Sam: No, no! That was just a wisecrack that I couldn't resist making. No censorship here!

Jack: Thanks for the clarification. I suspected you added this awesome comment feature to your blog to facilitate debate; I just didn't want to continue commenting if the host finds my comments annoying and unwanted. I'm glad you don't, because I am itching to respond to Alli's last post, and I would also like to hear you tell me why I'm wrong.

Alli: Responsible telemarketers should maintain and abide by their own do-not-call lists. I don't know if existing law imposes penalties on telemarketers who fail to do so; if not, it should. But keeping the list is a function that belongs in the private sector, and allocating thinly stretched government resources to that function is wasteful, if not unconstitutional. The Oregon state government's priorities are seriously screwed up if it has a "DNC registry," because Oregon also has the shortest public school year in the nation, terrible roads, no social safety net, skyrocketing poverty, 8% unemployment, and no sales or property tax.

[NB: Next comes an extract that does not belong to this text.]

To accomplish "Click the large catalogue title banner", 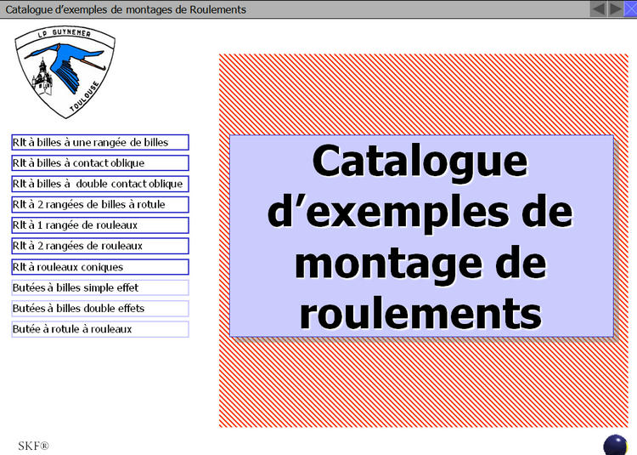I will coord(421,236).
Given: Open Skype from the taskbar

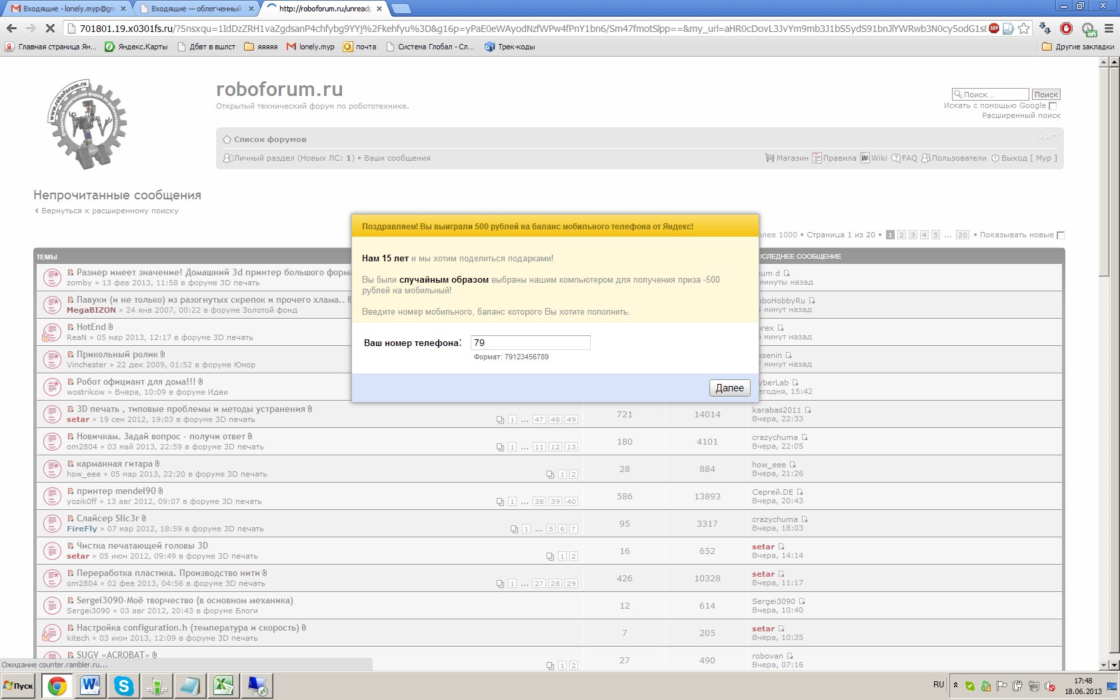Looking at the screenshot, I should (123, 685).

The Gap analogy works because you can choose to turn your phone's ringer off, or screen calls with your answering machine; i.e. you can choose to shut out telemarketers as well as TV ads. If you keep the phone in your baby's crib with the ringer set on "loud," yer gonna have trouble whether it's a telemarketer or grandma calling. There's no fee for screening your calls, and you can delete telemarketer's messages without listening to them.

I agree that calling someone and hanging up is definitely not protected speech, but harrassment, and predictive dialers should be illegal if that's what they're designed to do. But an enforcement mechanism is already available to protect you against someone who calls you repeatedly against your express wishes: it's called the POLICE and a RESTRAINING ORDER. The existence of "do not call" registries indicates that many Americans think the government owes them protection from having to answer the phone, and thus indicates that many Americans have lost all concept of real hardship.